**REQUISITOS**
[1] Reproduce sin cambios el fragmento del texto sobre Mohamed Morsi que va desde "Lluís Bassets" hasta "mucho más tarde.".
[2] Según el texto sobre Mohamed Morsi, ¿desde qué fecha ejerce él la presidencia de Egipto?

**TEXTO PROPORCIONADO**
━━━━━━━━

El protagonista inesperado

Mohamed Morsi, el nuevo ‘rais’ egipcio, ha entrado en escena con voz propia y paso firme

Lluís Bassets

Ha bastado un verano para que irrumpiera en la escena un personaje inesperado. Entra pisando fuerte y con voz potente en nombre de un país al que tampoco se le esperaba. Es Mohamed Morsi, presidente de Egipto, en ejercicio desde el 30 de junio, y capaz en dos meses de cambiar el paso a todos, al Ejército dentro de su país, y a los aliados de los últimos 30 años, Estados Unidos e Israel, en la escena internacional.

Los cambios anotados en las agendas afectaban a las presidencias de Rusia, Francia, Estados Unidos y China. Para el año 2012 no estaba mal. Pero la única noticia presidencial sustanciosa no corresponde a ninguna de las actuales o antiguas potenciales mundiales, sino a una potencia regional en ascenso que ni siquiera creía hasta ahora que podía jugar como tal. Se la esperaba, pero para mucho más tarde.

Egipto, con 80 millones de habitantes y unas proyecciones demográficas que casi duplican su población para mitad de siglo, tiene todos los comodines en la mano para convertirse en un actor de la escena internacional, y sobre todo regional, a la altura de Turquía, Irán o Arabia Saudí. Es el mayor país árabe, controla una vía de comunicación estratégica como el canal de Suez y es la pieza en la que se asienta la estabilidad de la zona gracias a su tratado de paz con Israel y a la dependencia de su Ejército de la ayuda militar americana.

Su súbito protagonismo exterior es inesperado por dos razones. Primero, por las dudas respecto a su torturada transición política, suscitadas por las relaciones competitivas entre dos fuerzas formidables: un Ejército cuyo control sobre la economía real puede alcanzar al 30% del PIB; y una fuerza religiosa, los Hermanos Musulmanes, de profunda implantación social y amplio predicamento religioso y moral. Segundo, por la envergadura de las dificultades internas, empezando por el pésimo estado de su economía y sus finanzas.

━━━━━━━━

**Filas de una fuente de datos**
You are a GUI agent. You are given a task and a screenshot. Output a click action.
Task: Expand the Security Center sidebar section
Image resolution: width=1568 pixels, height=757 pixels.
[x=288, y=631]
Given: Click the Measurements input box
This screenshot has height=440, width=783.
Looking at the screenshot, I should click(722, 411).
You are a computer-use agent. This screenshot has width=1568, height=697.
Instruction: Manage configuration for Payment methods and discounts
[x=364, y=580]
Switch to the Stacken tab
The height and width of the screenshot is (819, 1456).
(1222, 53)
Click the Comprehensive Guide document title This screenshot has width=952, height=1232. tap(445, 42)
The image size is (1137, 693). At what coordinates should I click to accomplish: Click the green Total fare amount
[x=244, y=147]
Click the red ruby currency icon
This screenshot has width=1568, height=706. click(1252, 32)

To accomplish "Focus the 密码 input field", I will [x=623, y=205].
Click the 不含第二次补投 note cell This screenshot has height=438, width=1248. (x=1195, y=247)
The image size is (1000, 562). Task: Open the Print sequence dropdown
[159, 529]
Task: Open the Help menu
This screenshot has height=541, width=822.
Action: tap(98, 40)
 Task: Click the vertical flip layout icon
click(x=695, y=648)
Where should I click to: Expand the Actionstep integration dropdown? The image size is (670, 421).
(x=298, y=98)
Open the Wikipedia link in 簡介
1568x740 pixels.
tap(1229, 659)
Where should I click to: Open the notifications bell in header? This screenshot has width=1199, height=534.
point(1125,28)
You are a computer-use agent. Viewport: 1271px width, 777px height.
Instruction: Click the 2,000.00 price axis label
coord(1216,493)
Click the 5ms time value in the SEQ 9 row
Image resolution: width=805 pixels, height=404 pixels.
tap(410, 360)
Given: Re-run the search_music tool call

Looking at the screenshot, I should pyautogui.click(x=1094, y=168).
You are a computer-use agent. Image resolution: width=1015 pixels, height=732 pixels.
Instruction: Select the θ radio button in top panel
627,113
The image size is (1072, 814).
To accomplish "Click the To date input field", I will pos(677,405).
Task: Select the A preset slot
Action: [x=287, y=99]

━━━━━━━━

**RESPUESTAS**
[1]
Lluís Bassets

Ha bastado un verano para que irrumpiera en la escena un personaje inesperado. Entra pisando fuerte y con voz potente en nombre de un país al que tampoco se le esperaba. Es Mohamed Morsi, presidente de Egipto, en ejercicio desde el 30 de junio, y capaz en dos meses de cambiar el paso a todos, al Ejército dentro de su país, y a los aliados de los últimos 30 años, Estados Unidos e Israel, en la escena internacional.

Los cambios anotados en las agendas afectaban a las presidencias de Rusia, Francia, Estados Unidos y China. Para el año 2012 no estaba mal. Pero la única noticia presidencial sustanciosa no corresponde a ninguna de las actuales o antiguas potenciales mundiales, sino a una potencia regional en ascenso que ni siquiera creía hasta ahora que podía jugar como tal. Se la esperaba, pero para mucho más tarde.

[2] Desde el 30 de junio.